BRIEF 1:
Answer these questions using the text on allergens:
(a) Which two non-protein allergens does it give as examples?
(b) Which apple allergen does it name as a non-sensitizing allergen?
(c) What does the abbreviation OAS stand for?
BRIEF 2:
Quote a passage from the text on allergens word for word, beginning at the words "An example would" and stopping after the words "from the mouth.".

EXTRACT:

-----

Allergens & IgE antibodies explained
Simply put, an allergen is any molecule that binds IgE antibodies (a type of protein in the body). IgE antibodies are part of our immune system and play a big role in the allergic reaction. Not all allergens are proteins though – examples for non-protein allergens are drugs like penicillin or the antiseptic chlorhexidine.
Here is an example for a very common allergen and the reaction it triggers in the body’s immune system. When a person is allergic to grass pollen, their immune system mistakes a usually harmless substance as something that is harmful for the body. The immune system wants to protect the body and produces IgE antibodies to fight the perceived “harmful” substance. Now, a whole chain of events starts in the body. This leads to allergy symptoms such as sneezing, itchy, watery and red eyes, and a runny or blocked nose, leaving the allergy patient feeling miserable.
What is a ?
Most allergens can induce allergen-specific antibodies, which means that they are sensitizing allergens that can cause allergic symptoms. If an allergen is non-sensitizing, it can only cause allergic reactions if a person had previous contact with a related sensitizing allergen. This is called a cross-reaction.
An example would be the birch allergen Bet v 1 as a sensitizing allergen, and the related apple allergen Mal d 1 as a non-sensitizing allergen. The apple allergen often cross-reacts with the birch allergen, despite not causing allergic symptoms by itself. This means: If a person is having allergic reactions to birch pollen, it is possible that they will also have allergic reactions when eating apples.
In the case of cross-reactions between pollen and raw fruits, we speak of oral allergy syndrome (OAS). Typical OAS symptoms include an itchy mouth, swelling of lips, mouth and tongue and a scratchy throat. The symptoms are usually show up around the general mouth and throat area and normally do not progress beyond that. Treatment is not necessary as the symptoms subside quickly if the patient either swallows the fruit or removes it from the mouth.
Molecular allergy diagnostics
The basis of allergy diagnostics is built on detecting specific IgE antibodies in a person’s blood or skin which react to allergen extracts from allergen sources such as pollen, dust mites or pet dander. Various conventional skin and blood allergy testing methods are based on this principle.
Over the past three decades, molecular biology has evolved a lot. It now allows scientists to identify and characterize allergens in great detail on a molecular level. These days, the scientific and medical community can access a largy allergen database for research purposes.

-----

DATASET CONTENT:
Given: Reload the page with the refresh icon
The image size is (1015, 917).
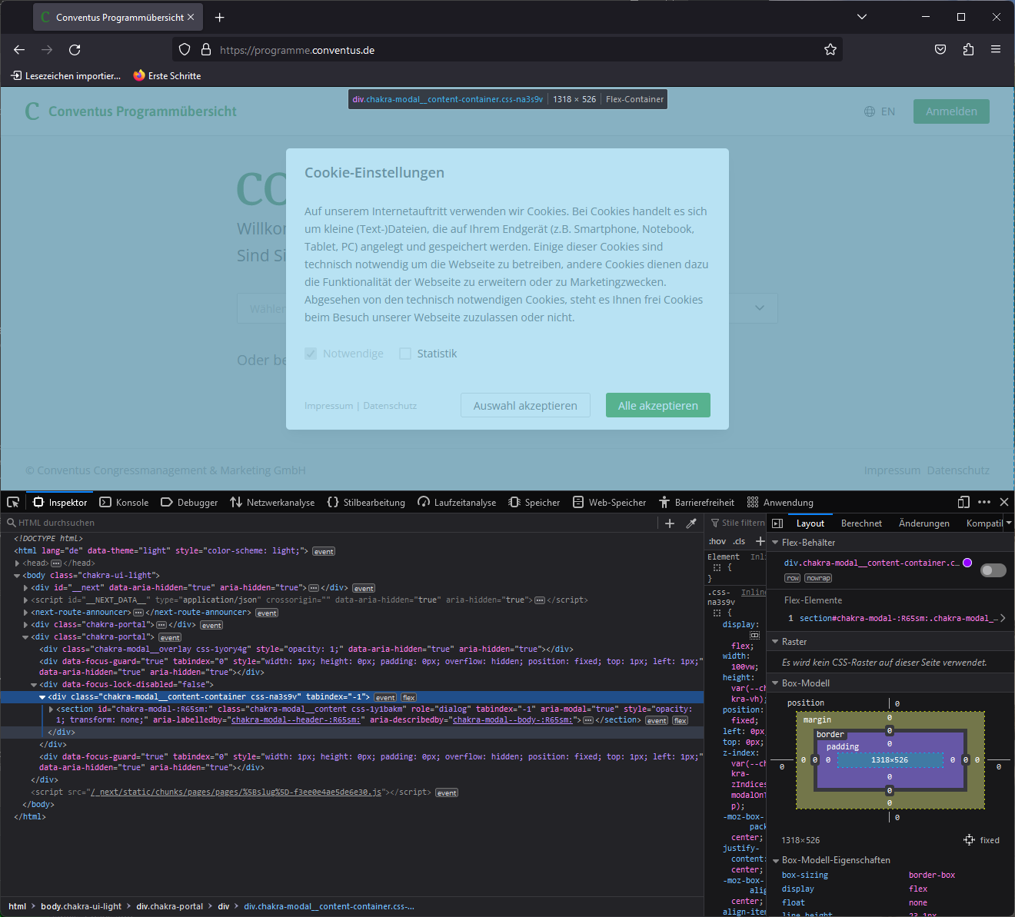Looking at the screenshot, I should 75,49.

-----

PROBLEM SOLUTION 1:
(a) The drug penicillin and the antiseptic chlorhexidine.
(b) Mal d 1.
(c) Oral allergy syndrome.

PROBLEM SOLUTION 2:
An example would be the birch allergen Bet v 1 as a sensitizing allergen, and the related apple allergen Mal d 1 as a non-sensitizing allergen. The apple allergen often cross-reacts with the birch allergen, despite not causing allergic symptoms by itself. This means: If a person is having allergic reactions to birch pollen, it is possible that they will also have allergic reactions when eating apples.
In the case of cross-reactions between pollen and raw fruits, we speak of oral allergy syndrome (OAS). Typical OAS symptoms include an itchy mouth, swelling of lips, mouth and tongue and a scratchy throat. The symptoms are usually show up around the general mouth and throat area and normally do not progress beyond that. Treatment is not necessary as the symptoms subside quickly if the patient either swallows the fruit or removes it from the mouth.